▶ **REQUIRED WORK**:
Return the lines word for word, starting with the line that contains "电动船舶 (676, 1744)" and ending with the line that contains "info@flmengineering.com (289, 633)", both included.

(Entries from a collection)
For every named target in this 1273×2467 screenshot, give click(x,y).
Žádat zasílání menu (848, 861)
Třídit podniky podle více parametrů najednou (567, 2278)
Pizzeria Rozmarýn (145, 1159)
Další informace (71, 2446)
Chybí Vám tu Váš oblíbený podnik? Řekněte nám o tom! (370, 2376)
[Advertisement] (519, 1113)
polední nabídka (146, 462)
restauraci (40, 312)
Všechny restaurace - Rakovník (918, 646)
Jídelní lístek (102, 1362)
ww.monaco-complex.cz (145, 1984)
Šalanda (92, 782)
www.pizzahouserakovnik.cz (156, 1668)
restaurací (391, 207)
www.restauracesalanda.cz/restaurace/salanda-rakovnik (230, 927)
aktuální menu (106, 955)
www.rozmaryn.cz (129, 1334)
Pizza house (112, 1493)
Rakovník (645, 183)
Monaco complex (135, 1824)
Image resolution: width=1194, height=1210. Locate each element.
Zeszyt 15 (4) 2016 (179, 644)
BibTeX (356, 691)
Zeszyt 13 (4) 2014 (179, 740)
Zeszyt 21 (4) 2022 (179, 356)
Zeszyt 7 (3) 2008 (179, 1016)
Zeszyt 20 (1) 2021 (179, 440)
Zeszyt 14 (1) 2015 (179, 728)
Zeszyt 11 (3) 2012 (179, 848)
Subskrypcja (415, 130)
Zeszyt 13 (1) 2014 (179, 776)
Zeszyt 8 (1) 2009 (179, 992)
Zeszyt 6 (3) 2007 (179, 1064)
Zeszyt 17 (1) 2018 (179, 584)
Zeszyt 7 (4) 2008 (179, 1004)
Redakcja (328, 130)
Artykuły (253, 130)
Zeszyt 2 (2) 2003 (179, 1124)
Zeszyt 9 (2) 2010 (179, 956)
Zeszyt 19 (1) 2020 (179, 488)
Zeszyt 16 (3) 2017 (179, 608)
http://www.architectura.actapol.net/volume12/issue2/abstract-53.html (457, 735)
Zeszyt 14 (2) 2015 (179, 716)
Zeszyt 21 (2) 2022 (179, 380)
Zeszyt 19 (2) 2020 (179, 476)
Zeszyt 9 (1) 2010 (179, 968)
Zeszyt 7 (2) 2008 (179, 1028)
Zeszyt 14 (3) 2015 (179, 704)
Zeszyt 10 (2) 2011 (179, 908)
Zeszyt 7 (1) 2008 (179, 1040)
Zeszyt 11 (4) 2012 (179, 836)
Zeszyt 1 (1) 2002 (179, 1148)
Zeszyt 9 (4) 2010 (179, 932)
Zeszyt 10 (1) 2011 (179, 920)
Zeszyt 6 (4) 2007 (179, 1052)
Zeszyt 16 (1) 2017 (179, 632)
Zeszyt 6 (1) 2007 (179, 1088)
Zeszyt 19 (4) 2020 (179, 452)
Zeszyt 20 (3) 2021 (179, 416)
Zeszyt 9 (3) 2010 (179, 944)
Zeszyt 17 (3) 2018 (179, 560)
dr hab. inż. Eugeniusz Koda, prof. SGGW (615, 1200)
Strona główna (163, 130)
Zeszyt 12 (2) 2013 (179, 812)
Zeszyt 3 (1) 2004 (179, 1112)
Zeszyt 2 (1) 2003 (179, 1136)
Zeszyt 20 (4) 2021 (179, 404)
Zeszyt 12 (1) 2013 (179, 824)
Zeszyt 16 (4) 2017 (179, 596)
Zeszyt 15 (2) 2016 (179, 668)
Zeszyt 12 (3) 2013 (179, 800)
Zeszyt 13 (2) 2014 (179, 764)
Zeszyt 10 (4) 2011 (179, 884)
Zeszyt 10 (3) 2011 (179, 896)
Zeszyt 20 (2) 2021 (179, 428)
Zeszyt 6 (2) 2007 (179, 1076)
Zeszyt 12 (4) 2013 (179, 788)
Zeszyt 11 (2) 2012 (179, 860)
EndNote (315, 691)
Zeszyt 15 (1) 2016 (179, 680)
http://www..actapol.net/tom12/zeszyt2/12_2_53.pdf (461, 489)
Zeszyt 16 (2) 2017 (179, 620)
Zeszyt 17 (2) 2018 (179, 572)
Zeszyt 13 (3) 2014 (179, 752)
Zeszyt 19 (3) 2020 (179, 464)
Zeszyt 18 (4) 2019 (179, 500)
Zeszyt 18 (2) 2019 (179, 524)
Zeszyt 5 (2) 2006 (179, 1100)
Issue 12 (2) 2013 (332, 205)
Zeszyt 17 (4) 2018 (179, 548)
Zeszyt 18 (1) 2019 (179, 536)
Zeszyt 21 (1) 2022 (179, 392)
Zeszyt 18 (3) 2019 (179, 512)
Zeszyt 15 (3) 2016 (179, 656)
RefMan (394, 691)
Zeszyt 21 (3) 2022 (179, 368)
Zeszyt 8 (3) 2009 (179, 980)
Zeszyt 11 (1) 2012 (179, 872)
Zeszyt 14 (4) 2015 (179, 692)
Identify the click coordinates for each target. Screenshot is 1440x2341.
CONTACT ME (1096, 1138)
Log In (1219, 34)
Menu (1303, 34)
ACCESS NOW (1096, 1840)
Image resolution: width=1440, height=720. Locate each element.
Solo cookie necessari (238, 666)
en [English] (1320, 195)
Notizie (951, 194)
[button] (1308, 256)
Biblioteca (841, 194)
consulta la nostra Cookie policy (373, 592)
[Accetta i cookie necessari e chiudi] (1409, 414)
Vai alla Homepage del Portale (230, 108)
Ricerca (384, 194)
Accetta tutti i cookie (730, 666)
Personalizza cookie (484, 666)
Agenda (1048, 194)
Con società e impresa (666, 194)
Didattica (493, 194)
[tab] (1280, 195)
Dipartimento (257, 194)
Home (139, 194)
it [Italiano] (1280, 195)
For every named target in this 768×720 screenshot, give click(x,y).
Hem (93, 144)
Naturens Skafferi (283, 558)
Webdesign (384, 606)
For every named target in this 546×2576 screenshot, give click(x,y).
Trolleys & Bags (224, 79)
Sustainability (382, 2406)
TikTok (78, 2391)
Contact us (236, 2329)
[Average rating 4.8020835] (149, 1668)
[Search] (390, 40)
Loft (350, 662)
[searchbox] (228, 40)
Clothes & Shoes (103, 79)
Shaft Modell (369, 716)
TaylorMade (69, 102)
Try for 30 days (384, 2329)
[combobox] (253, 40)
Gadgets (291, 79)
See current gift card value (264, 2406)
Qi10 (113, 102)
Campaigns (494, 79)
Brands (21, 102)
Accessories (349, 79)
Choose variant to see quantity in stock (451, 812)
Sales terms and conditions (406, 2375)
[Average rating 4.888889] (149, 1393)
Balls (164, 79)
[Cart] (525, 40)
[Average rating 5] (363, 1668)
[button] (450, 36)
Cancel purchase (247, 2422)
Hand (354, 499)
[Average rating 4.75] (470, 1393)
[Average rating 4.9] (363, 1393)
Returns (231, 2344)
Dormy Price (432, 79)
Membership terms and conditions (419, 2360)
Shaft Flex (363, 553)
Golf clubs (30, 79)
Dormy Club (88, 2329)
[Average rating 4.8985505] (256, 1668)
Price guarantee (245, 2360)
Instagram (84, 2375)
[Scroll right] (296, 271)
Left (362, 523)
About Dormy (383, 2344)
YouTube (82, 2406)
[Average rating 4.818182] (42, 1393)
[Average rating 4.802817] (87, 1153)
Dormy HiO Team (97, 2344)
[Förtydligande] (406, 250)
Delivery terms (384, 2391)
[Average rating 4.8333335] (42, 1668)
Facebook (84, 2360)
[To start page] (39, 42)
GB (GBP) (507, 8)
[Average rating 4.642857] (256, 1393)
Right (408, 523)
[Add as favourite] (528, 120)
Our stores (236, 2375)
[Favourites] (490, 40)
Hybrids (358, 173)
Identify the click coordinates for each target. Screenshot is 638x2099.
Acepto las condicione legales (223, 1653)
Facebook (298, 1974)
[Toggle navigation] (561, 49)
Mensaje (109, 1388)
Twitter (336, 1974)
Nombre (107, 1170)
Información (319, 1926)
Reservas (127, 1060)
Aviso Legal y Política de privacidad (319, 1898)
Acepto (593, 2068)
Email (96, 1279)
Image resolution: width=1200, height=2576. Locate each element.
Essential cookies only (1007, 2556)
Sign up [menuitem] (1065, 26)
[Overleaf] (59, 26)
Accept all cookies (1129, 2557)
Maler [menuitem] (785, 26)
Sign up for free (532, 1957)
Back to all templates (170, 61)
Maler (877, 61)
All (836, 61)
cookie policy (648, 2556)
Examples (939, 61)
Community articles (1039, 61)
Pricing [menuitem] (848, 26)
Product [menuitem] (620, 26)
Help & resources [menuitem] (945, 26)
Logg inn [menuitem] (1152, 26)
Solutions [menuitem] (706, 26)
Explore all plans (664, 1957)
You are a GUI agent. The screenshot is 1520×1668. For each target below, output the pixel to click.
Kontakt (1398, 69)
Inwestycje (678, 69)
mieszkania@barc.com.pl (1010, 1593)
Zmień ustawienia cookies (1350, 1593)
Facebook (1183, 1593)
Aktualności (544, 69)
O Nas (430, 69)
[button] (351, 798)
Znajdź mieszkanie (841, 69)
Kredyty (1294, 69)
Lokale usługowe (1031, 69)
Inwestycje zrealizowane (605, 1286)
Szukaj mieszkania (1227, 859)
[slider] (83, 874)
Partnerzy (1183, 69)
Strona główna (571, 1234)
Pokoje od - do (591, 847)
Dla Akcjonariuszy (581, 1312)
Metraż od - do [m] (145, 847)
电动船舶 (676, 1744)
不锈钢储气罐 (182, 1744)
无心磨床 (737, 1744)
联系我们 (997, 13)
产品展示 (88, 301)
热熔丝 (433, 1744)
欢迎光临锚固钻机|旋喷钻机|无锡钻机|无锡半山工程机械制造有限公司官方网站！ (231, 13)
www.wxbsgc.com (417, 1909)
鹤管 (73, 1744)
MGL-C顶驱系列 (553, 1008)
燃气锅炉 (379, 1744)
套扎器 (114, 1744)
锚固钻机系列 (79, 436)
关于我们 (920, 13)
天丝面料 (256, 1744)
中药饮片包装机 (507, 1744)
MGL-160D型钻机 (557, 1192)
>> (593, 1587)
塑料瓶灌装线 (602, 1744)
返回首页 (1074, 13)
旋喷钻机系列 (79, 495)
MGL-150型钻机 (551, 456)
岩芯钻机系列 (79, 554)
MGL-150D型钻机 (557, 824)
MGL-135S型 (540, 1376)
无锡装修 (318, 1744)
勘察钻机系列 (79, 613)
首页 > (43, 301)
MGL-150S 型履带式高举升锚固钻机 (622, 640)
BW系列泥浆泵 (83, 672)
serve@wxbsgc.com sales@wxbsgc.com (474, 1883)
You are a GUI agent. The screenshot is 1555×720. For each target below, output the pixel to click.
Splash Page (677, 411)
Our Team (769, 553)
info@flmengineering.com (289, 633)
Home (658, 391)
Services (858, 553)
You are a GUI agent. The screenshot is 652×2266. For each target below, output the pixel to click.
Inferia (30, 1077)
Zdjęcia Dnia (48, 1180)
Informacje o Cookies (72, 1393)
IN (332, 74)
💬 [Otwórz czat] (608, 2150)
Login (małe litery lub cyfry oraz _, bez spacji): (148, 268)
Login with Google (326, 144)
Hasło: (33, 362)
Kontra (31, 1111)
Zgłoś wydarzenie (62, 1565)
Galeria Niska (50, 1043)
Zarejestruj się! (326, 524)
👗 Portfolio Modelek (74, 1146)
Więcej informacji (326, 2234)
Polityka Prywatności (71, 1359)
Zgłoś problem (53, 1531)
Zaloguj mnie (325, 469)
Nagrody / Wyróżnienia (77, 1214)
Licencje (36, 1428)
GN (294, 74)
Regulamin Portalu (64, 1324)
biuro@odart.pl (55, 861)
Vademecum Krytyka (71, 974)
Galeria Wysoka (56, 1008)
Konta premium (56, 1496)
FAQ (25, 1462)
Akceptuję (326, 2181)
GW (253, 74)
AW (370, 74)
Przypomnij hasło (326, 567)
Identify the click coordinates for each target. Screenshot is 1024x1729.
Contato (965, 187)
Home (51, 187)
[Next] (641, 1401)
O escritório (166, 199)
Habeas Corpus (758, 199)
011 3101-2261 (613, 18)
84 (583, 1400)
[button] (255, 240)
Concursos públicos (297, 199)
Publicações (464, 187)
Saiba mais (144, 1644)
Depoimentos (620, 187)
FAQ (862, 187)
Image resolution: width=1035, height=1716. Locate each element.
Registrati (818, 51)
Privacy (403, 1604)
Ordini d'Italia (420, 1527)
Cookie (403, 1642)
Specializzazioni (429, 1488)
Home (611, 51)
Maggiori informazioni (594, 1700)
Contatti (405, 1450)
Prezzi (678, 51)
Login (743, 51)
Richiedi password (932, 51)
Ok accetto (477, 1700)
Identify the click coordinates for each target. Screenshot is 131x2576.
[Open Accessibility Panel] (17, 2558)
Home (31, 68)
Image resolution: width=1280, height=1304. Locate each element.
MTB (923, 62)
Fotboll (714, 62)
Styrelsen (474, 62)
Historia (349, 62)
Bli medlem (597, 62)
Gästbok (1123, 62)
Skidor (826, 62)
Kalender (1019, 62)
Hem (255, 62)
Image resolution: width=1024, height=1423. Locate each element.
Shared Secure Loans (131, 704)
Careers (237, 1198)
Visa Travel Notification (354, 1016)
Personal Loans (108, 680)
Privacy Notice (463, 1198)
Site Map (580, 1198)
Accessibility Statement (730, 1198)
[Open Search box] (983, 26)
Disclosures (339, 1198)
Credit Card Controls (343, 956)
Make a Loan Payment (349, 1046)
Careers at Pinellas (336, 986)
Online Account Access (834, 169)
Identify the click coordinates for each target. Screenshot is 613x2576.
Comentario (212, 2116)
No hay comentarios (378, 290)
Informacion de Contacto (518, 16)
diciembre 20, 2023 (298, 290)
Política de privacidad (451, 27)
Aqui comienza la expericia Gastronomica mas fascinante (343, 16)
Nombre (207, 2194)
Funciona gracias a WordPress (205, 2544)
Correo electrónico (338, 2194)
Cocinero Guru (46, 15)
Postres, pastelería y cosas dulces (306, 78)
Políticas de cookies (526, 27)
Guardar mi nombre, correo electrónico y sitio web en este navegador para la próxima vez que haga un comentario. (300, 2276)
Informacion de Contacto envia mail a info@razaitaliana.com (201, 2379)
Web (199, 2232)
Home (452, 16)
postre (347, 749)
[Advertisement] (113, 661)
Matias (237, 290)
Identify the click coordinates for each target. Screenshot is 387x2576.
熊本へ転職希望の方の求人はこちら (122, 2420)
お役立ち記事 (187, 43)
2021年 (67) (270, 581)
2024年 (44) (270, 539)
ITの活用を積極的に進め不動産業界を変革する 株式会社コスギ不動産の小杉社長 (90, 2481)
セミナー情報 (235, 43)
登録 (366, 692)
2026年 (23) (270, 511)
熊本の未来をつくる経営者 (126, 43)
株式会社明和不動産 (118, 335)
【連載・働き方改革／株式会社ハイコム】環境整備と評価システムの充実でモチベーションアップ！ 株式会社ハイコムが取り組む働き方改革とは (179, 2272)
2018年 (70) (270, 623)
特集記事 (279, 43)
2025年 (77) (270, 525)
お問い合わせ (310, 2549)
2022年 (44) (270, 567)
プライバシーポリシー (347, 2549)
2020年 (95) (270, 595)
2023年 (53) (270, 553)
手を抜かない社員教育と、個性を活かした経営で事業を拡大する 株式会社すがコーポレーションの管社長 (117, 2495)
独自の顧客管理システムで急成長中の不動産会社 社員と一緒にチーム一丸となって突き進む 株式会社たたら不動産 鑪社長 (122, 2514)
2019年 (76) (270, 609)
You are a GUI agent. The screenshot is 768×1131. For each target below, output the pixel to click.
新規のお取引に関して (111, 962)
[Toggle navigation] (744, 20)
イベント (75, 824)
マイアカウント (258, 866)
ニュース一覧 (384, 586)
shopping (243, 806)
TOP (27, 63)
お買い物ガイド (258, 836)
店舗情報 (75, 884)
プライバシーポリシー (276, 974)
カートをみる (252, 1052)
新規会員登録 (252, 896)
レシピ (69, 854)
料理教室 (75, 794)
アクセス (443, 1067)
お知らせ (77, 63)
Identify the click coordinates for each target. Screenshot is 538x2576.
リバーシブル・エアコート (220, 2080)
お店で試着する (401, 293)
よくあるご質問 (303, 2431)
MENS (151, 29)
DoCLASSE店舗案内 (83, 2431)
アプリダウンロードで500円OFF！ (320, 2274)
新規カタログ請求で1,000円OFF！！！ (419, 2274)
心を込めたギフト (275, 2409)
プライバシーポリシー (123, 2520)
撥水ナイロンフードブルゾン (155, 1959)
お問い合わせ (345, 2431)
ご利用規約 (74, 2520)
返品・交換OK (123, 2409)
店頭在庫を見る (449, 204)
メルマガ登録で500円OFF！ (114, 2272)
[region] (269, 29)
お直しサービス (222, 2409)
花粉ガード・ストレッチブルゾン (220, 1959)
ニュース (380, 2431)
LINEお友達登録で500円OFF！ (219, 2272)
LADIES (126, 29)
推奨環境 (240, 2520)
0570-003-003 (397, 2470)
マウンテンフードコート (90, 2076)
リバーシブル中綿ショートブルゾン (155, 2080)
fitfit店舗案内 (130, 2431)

▶ **SOLUTION TO THIS EXERCISE**:
电动船舶 (676, 1744)
不锈钢储气罐 (182, 1744)
无心磨床 (737, 1744)
联系我们 (997, 13)
产品展示 (88, 301)
热熔丝 (433, 1744)
欢迎光临锚固钻机|旋喷钻机|无锡钻机|无锡半山工程机械制造有限公司官方网站！ (231, 13)
www.wxbsgc.com (417, 1909)
鹤管 (73, 1744)
MGL-C顶驱系列 (553, 1008)
燃气锅炉 (379, 1744)
套扎器 (114, 1744)
锚固钻机系列 (79, 436)
关于我们 (920, 13)
天丝面料 (256, 1744)
中药饮片包装机 (507, 1744)
MGL-160D型钻机 (557, 1192)
>> (593, 1587)
塑料瓶灌装线 (602, 1744)
返回首页 (1074, 13)
旋喷钻机系列 (79, 495)
MGL-150型钻机 (551, 456)
岩芯钻机系列 (79, 554)
MGL-150D型钻机 (557, 824)
MGL-135S型 (540, 1376)
无锡装修 (318, 1744)
勘察钻机系列 (79, 613)
首页 > (43, 301)
MGL-150S 型履带式高举升锚固钻机 (622, 640)
BW系列泥浆泵 (83, 672)
serve@wxbsgc.com sales@wxbsgc.com (474, 1883)
You are a GUI agent. The screenshot is 1555×720. For each target below, output the pixel to click.
Splash Page (677, 411)
Our Team (769, 553)
info@flmengineering.com (289, 633)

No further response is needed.